Le Quotidien du 19 mai 2025 : Propriété intellectuelle

[Questions à...] Liberté d’expression vs droit des marques - Questions à Clara Viguié, avocate au barreau de Paris

Lecture: 8 min

N2284B3Y

Citer l'article

Créer un lien vers ce contenu

[Questions à...] Liberté d’expression vs droit des marques - Questions à Clara Viguié, avocate au barreau de Paris. Lire en ligne : https://www.lexbase.fr/article-juridique/119399283-questions-a-liberte-dexpression-vs-droit-des-marques-questions-a-clara-viguie-avocate-au-barreau-de-
Copier

le 16 Mai 2025

Mots clés : droit des marques • contrefaçon • propriété intellectuelle • imitation • exception de parodie

À l’occasion récent d’un conflit entre la marque Rolex et un artiste plasticien ayant repris ses cadrans les plus célèbres dans une collection d’œuvres intitulée « 3D Watches », représentant des cadrans de montres intégrant des villes, diffusée sur les réseaux sociaux et exposée au Royal Monceau, s’est rejouée l’éternelle bataille entre entreprises soucieuses de leur image de marque (et donc de leur modèle économique) et les créateurs s’inspirant d’œuvres connues du grand public pour stimuler leur imagination. Pour faire le point sur ce hiatus dont l’on peut deviner qu’il n’est pas prêt de disparaître, Lexbase a interrogé Clara Viguié, avocate au barreau de Paris, co-Présidente de la commission Propriété Intellectuelle et Droit des Marques de l’ACE*.


 

Lexbase : Pouvez-vous nous rappeler les conditions d'usage d'une marque dans une œuvre artistique ?

Clara Viguié : Le dépôt d’une marque confère à son titulaire un monopole d’exploitation, de sorte que toute réutilisation non autorisée est en principe interdite.

Cependant, cette interdiction ne s’applique que si le signe est utilisé dans la vie des affaires, à titre de marque, c’est-à-dire pour désigner l’origine d’un produit ou d’un service (CPI, art. L. 713-6 N° Lexbase : L5886LT8).

Dans un contexte artistique, l’usage d’une marque peut être admis, à condition qu’il ne crée pas de risque de confusion dans l’esprit du public, ne porte pas atteinte à sa fonction distinctive ou ne cherche pas à tirer indûment profit de sa notoriété.

Une attention particulière s’impose en matière de marques de renommée, dont l’usage peut être sanctionné s’il vise à tirer indûment profit de leur notoriété ou à s’inscrire dans leur sillage.

La jurisprudence illustre cet équilibre. Il a été admis que la reprise du nom « Rolex » dans le titre d’une œuvre artistique relevait de la liberté de création. En revanche, l’utilisation de cette marque à des fins promotionnelles a été sanctionnée, puisqu’il pouvait laisser croire à l’existence d’un partenariat avec la maison horlogère et tirait indûment profit de la notoriété de sa marque [1].

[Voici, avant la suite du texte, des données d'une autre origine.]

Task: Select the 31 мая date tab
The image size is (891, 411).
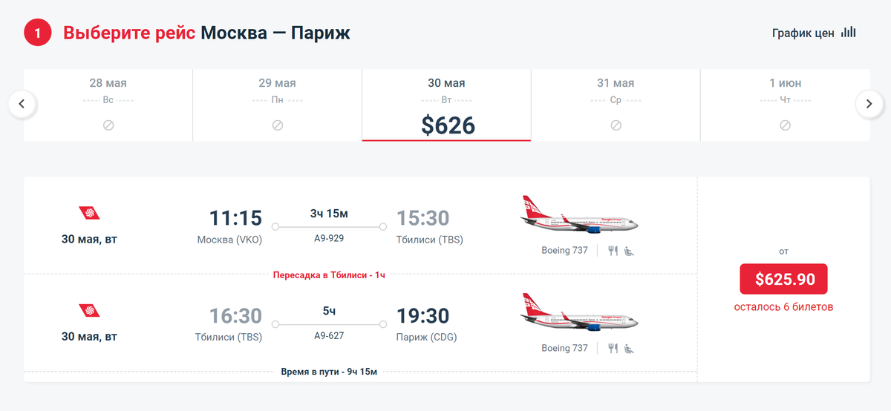Action: coord(616,105)
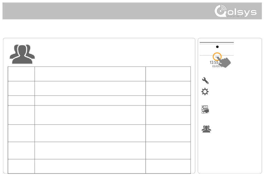
Task: Select the narrow third row middle cell
Action: (90, 101)
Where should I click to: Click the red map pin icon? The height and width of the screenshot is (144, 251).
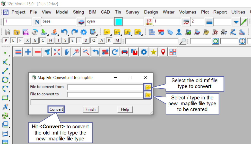click(163, 52)
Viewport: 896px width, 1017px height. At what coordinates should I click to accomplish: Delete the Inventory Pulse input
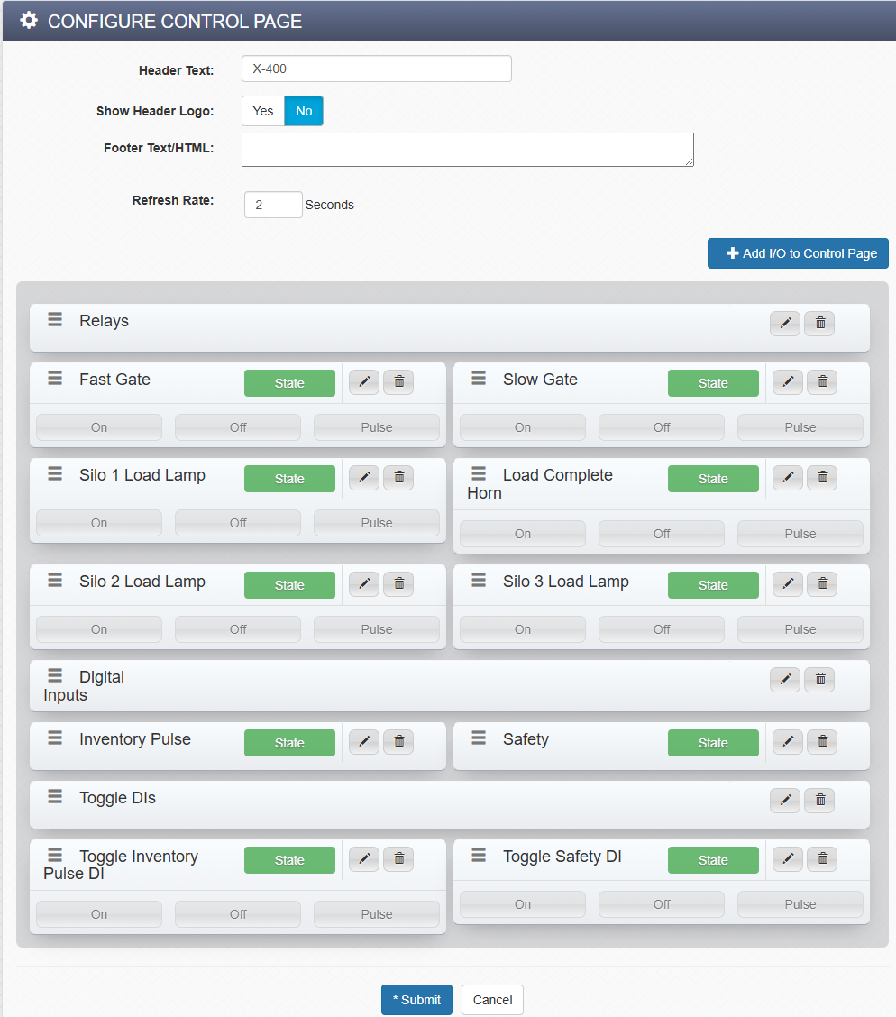[x=398, y=742]
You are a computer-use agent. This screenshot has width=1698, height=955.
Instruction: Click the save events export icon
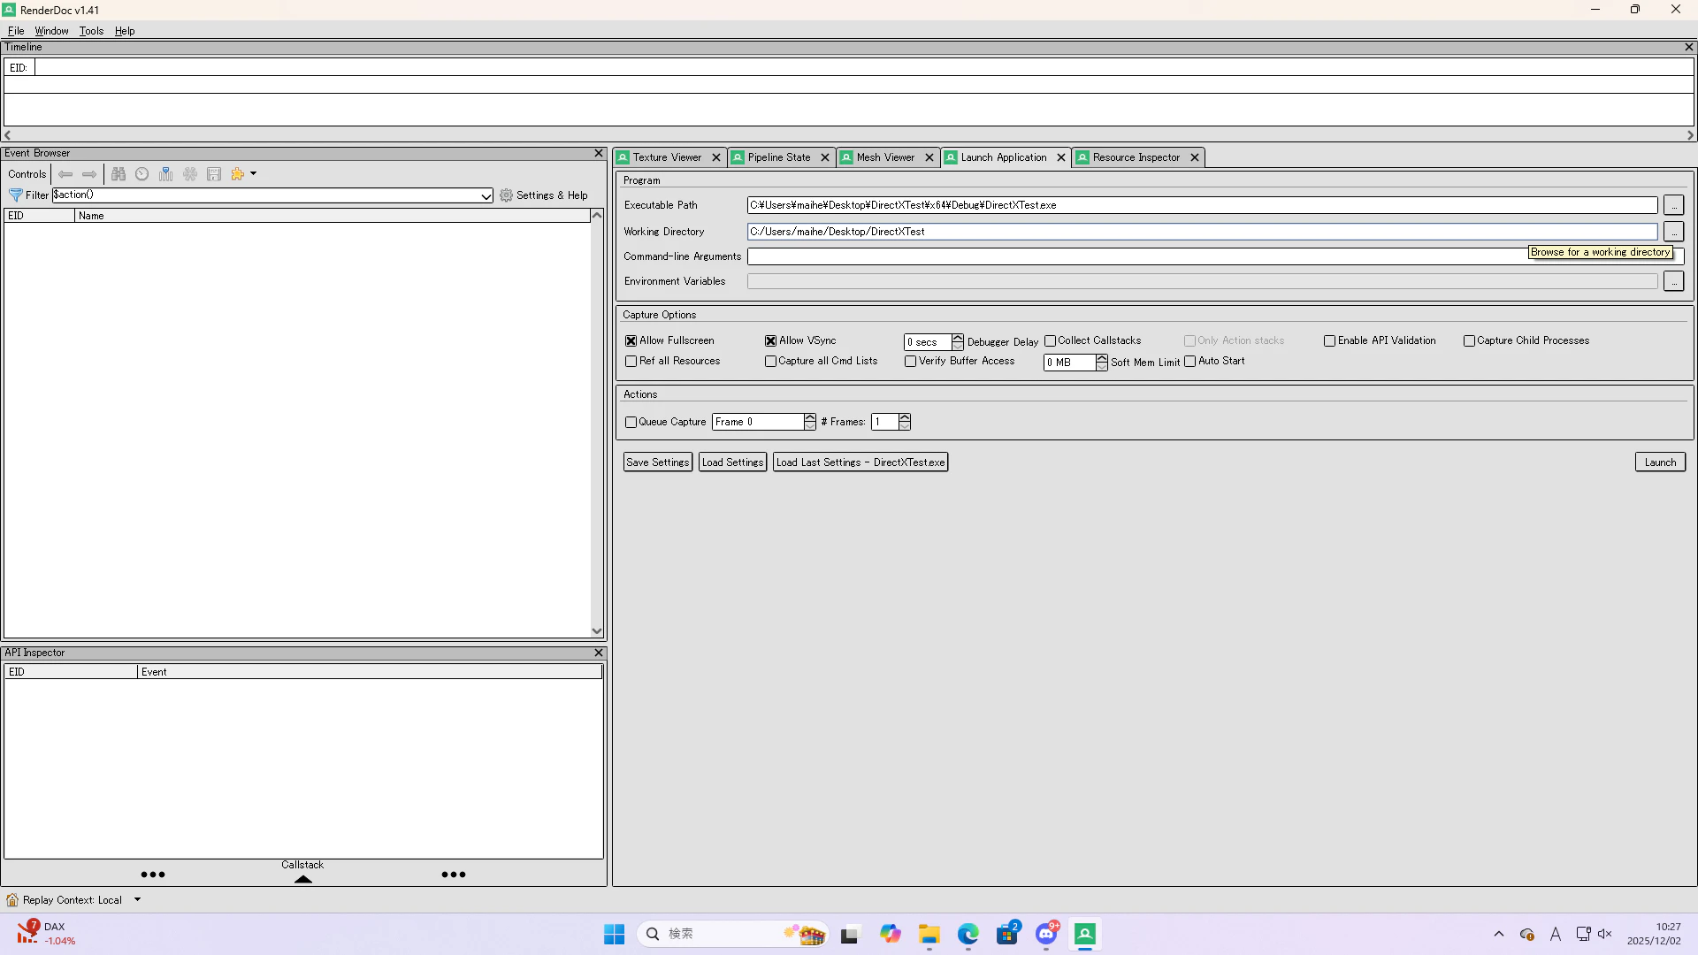coord(214,174)
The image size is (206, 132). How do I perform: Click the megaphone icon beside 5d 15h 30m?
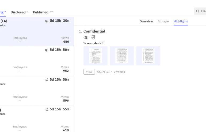[x=47, y=21]
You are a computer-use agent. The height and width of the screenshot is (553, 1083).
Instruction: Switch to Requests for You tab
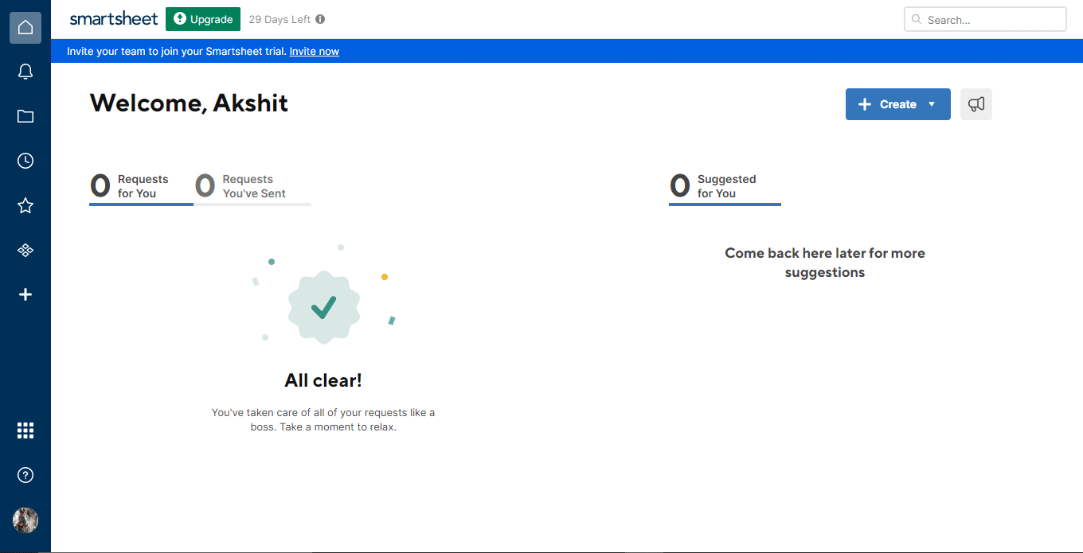141,187

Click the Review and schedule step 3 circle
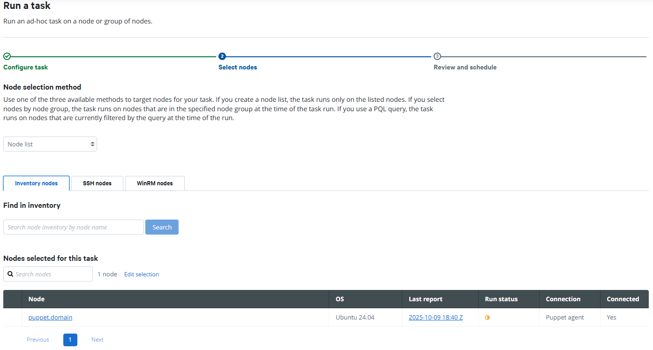(437, 56)
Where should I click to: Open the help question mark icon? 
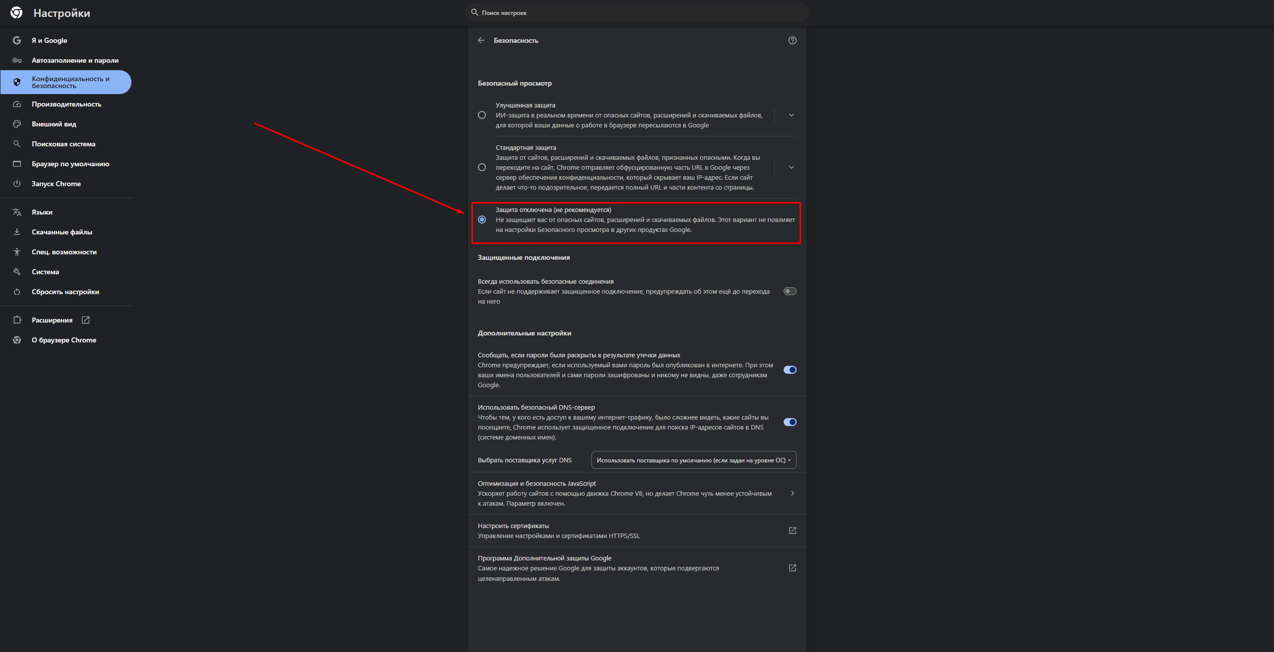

De même, l’exploitation d’un monogramme similaire à celui de Louis Vuitton sur des pochettes de disques a été jugée illicite, la Cour de cassation ayant considéré qu’il s’agissait d’une exploitation injustifiée de la renommée de la marque à des fins commerciales [2].

À l’inverse, plusieurs décisions ont reconnu la légitimité d’usages critiques de marques dans un cadre militant, comme les noms de domaine jeboycottedanone.com ou le détournement du signe « E$$O » par Greenpeace. Ces utilisations ont été considérées comme relevant de la liberté d’expression, dès lors qu’elles n’induisaient pas le public en erreur et ne visaient pas à concurrencer les marques [3].

Lexbase : Comment concilier respect de la propriété intellectuelle et liberté artistique ? 

Clara Viguié : La liberté d’expression, protégée par l’article 10 de la Convention européenne de sauvegarde des droits de l’Homme N° Lexbase : L4743AQQ, comprend la liberté de création. Elle peut néanmoins entrer en conflit avec les droits de propriété intellectuelle, qui confèrent un droit exclusif à leur titulaire. L’enjeu réside alors dans la recherche d’un équilibre entre, d’un côté, la protection d’une œuvre ou d’un signe, et, de l’autre, la possibilité de les détourner, de les réinterpréter ou de les critiquer dans une démarche artistique.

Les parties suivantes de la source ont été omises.